Australia's privacy laws have failed the European Commission's adequacy test for trade.
The EU working party examining the Privacy Amendment (Private Sector) Bill 2000, which comes into effect later this year, has identified "some areas that need to be addressed before a full adequacy rating can be considered."
A spokeswoman for the Attorney General Daryl Williams confirmed talks will continue between Australia and the EU to address the issues and said data may continue to flow uninhibited provided that adequate safeguards are in place.

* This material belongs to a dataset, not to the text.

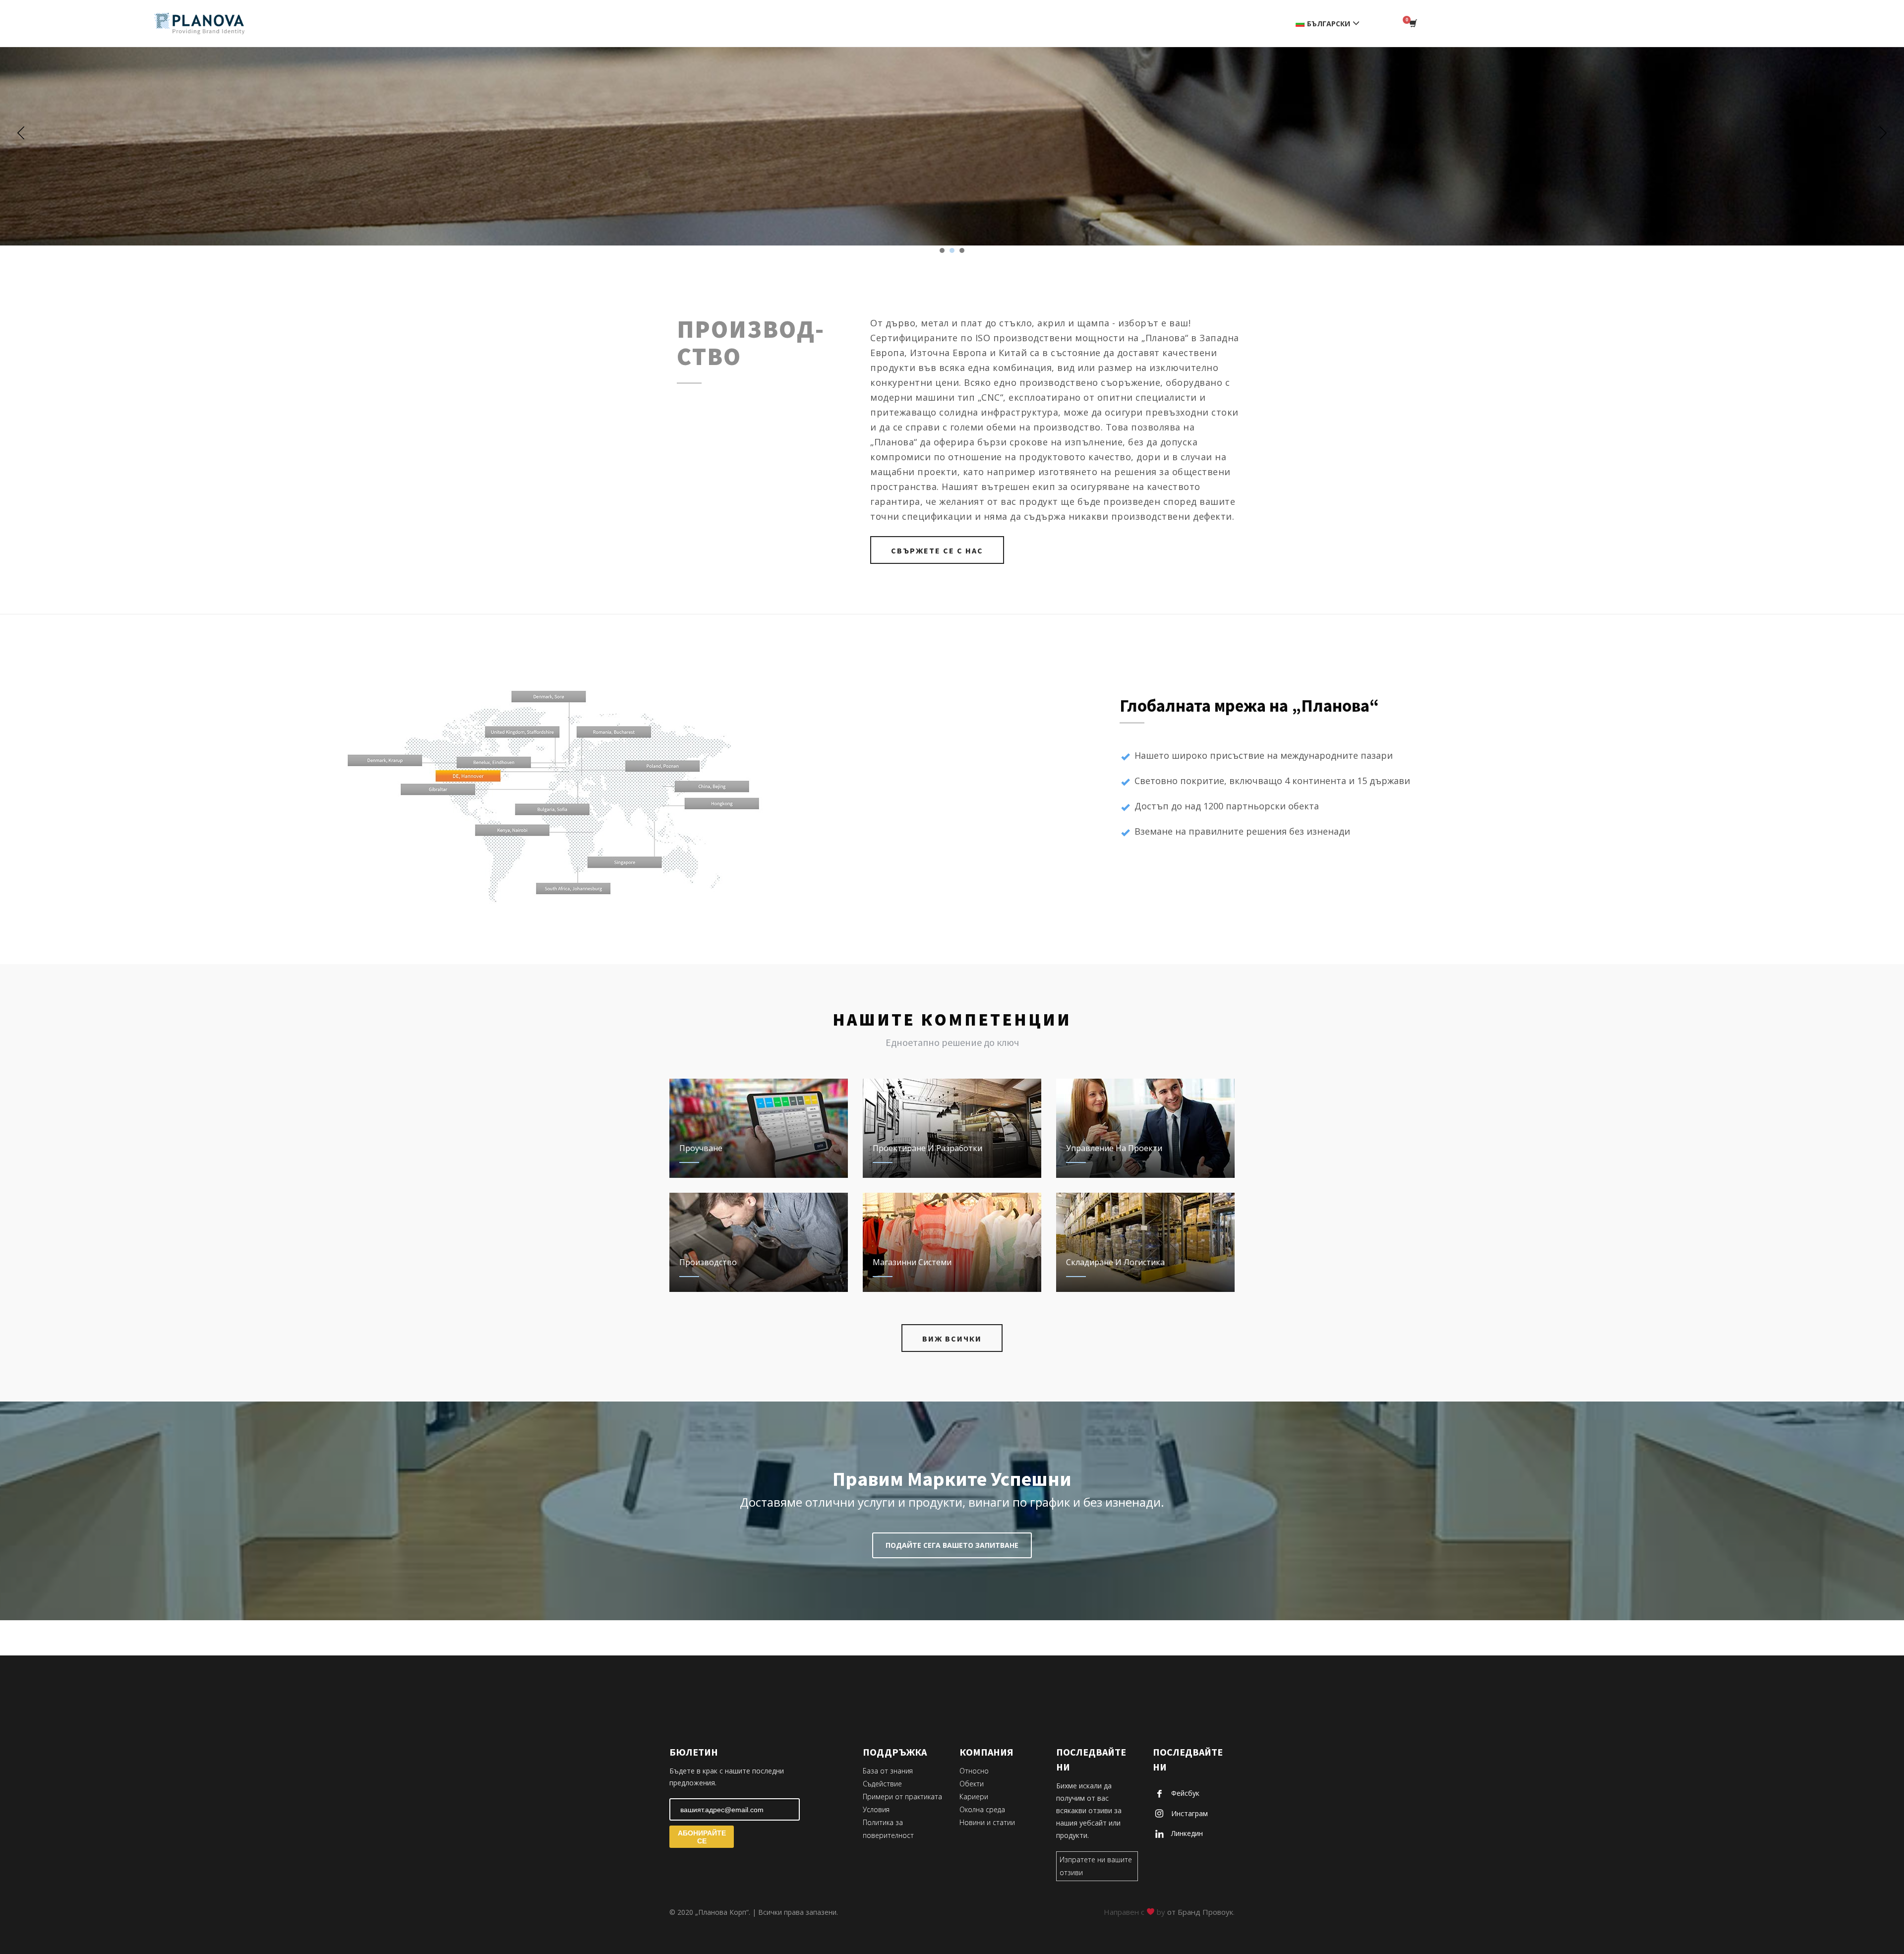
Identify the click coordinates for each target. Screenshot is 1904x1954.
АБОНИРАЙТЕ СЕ (702, 1837)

"These talks are only the first step in the process of examining our privacy laws; if the EU gives an adequacy rating it means Australian companies do not require extra clauses in their contracts or have to meet extra conditions when trading with the EU," media spokeswoman Catherine Fitzpatrick said.
While the EU working party has expressed concern about Australia's ability to protect employee data and secondary use of published data, the Attorney General said he did not accept the findings that more work needed to be done to meet the adequacy test.
Williams said the legislation sets minimum standards without forcing unnecessary costs on business.
"Many of the [working party's] comments display an ignorance about Australia's law and practice and do not go to the substance of whether our law is fundamentally adequate from a trading point of view; it seems that the prescriptive approach taken in many EU member states is assumed to be the only acceptable way to go in many areas of privacy protection," he said.